History 2 of 3

2. History 2

The Middle Years

Pre-Second World War and the Greatest Ever Wasp

Prior to the Second World War the Club thrived enjoying perhaps its finest season in 1930/31 when the team was captained by Ronnie Swyer. The season saw Wasps unbeaten, notching up 530 points in the process and conceding only 76.
This particular team was noted for having amongst its ranks perhaps the most-famous of all Wasps players, Neville Compton.
Neville joined Wasps in 1925, going on to captain the side for eight years between 1939 and 1947 and became the first Wasps player to represent the Club at Barbarian level.
Unfortunately Neville was not destined to be the first Wasps player to gain an international cap in the post-war era, this particular accolade going to Pat Sykes, capped by England against France in Paris on the 29th March 1948.
However, Neville Compton continued to work tirelessly for Wasps, replacing his father as Fixture Secretary in 1959 and becoming President of the Club between 1970 and 1973.
Neville finally retired in 1988 and sadly for the Club and Rugby Union in general, he passed away the following year.

1945 - 1967

The war years lead towards the Club's centenary

The Second World War brought many great players to Sudbury as Military Service inadvertently centred rugby talent in London.
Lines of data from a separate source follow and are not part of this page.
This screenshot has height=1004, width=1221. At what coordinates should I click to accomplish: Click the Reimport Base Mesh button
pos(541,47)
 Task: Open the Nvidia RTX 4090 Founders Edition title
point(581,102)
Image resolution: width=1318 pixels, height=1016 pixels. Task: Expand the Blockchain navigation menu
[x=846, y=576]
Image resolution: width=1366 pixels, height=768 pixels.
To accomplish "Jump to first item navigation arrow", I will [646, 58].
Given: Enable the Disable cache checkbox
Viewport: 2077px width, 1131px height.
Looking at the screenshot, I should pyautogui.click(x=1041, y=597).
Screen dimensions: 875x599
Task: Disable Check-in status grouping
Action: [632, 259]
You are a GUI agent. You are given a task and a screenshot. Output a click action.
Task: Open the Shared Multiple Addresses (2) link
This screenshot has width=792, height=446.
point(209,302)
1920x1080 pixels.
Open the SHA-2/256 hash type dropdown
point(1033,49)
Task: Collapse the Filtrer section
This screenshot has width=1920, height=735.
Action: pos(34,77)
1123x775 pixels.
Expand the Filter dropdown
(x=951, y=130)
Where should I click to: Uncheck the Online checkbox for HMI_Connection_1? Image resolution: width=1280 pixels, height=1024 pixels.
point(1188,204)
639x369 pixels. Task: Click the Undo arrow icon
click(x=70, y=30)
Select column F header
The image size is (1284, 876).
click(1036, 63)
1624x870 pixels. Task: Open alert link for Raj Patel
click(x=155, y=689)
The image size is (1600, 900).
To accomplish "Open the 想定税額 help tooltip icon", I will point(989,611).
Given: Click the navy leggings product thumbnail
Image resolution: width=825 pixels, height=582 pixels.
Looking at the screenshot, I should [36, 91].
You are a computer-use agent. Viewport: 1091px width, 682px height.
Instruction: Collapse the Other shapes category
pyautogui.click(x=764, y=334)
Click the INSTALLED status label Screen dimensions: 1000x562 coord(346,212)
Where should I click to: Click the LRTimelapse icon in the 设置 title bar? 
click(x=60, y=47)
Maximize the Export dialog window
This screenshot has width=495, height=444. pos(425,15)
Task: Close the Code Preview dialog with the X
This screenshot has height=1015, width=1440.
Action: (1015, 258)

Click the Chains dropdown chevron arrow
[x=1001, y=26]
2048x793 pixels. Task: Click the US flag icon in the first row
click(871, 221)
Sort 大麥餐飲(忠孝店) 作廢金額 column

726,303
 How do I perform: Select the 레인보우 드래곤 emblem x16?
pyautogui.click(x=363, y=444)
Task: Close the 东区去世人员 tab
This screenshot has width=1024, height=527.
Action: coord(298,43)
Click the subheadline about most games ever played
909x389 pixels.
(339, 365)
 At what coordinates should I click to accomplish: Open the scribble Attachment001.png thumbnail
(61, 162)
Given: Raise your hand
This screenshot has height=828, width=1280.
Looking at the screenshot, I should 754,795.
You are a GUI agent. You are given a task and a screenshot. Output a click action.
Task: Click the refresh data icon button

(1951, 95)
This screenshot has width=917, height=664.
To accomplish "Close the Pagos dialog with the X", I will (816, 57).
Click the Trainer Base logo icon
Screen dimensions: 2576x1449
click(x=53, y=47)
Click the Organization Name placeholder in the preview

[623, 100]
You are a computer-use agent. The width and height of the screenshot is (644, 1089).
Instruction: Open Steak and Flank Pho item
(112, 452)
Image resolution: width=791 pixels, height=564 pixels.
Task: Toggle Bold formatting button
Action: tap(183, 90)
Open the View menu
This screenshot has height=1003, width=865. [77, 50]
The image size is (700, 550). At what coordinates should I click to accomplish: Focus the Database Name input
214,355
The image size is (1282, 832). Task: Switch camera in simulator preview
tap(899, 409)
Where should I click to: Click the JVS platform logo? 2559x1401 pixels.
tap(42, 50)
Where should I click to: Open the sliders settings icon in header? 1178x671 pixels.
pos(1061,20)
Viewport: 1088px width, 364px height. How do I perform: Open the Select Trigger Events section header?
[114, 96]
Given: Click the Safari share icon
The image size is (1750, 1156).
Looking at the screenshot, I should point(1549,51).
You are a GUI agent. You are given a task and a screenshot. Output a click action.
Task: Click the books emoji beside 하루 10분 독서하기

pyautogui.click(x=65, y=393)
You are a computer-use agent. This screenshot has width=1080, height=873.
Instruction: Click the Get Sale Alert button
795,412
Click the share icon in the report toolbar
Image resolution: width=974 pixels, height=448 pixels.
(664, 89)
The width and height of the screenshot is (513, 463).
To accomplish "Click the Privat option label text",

Perhaps the most notable of these were the great Welsh internationals Vivian Jenkins and Harry Bowcott who later became President of the Welsh Rugby Union.
This period saw the Club graduate to being one of the major Rugby Union forces in England with an ever-increasing number of fixtures to fulfil.
The increased workload seemed to pay dividends, however, with many players gaining international recognition - great England players such as the aforementioned Pat Sykes (7 caps), Ted Woodward (15 caps, including 6 tries), Bob Stirling (18 caps), Richard Sharp (14 caps), Don Rutherford (14 caps and later RFU Technical Director) and Peter Yarranton (5 caps and 1991 RFU President). The Club's 90th Birthday Present in 1956/57 was the rare honour of playing a full International XV at Twickenham, the home of English Rugby.

1967 - 1996

The Centenary Year up to the Modern Era

Wasps celebrated their Centenary Year by gracing the playing fields of Rugby School, where William Webb Ellis originally picked the ball up and ran in 1823, thereby creating the early origins of Rugby Football. The team played two games on the Close against the famous Barbarians and local London rivals Harlequins.
The 1970s were a pretty rough period in terms of the on-field activities of the team until the arrival in 1979 of two world-class players. Mark Taylor (capped 10 times for New Zealand) and Roger Uttley (British Lion, 23 England caps, and England Grand Slam coach) transformed the fortunes of the team producing a veritable flood of international honours in the Eighties.
Both Maurice Colclough and former Director of Rugby, Nigel Melville represented the British Lions and England in this period, their talents being supplemented in the formidable form of Geoff Richards (Australia), and England's Nick Stringer (5 caps) and Huw Davies (21 caps).
In the two-year period between 1983 and 1985 no less than nine Wasps players represented England - Maurice Colclough, Nick Stringer, Huw Davies, Nigel Melville, Andy Dun, Rob Lozowski, Mark Bailey, Simon Smith and Paul Rendall. Later in the decade, the Club was again represented heavily internationally with Rob Andrew, Kevin Simms, Fran Clough, Jeff Probyn, Dean Ryan, Chris Oti and Steve Bates all playing for England.
England representation reached its peak in May 1989 when Rob Andrew captained the full international side against Romania, David Pegler captained the England B side against Spain and Steve Pilgrim captained the under 21 team again against Romania. For the record, all the teams won on the day.
Not surprisingly, Wasps were regular visitors to Twickenham in this period. They were John Player Cup (now the Pilkington Cup) finalists in 1986 and 1987, unfortunately losing both matches to Bath in exciting, well-contested battles. The period also saw the advent of the League system (1988) which has since seen Wasps runners-up twice.
The 1990s began in style with Wasps being crowned as English National Champions, before going on to meet French National Champions, Racing Club de France, in the Courage Challenge Cup. In this forerunner to the current European Cup, Wasps ran out eventual winners 23-13, clinching their only major European honours.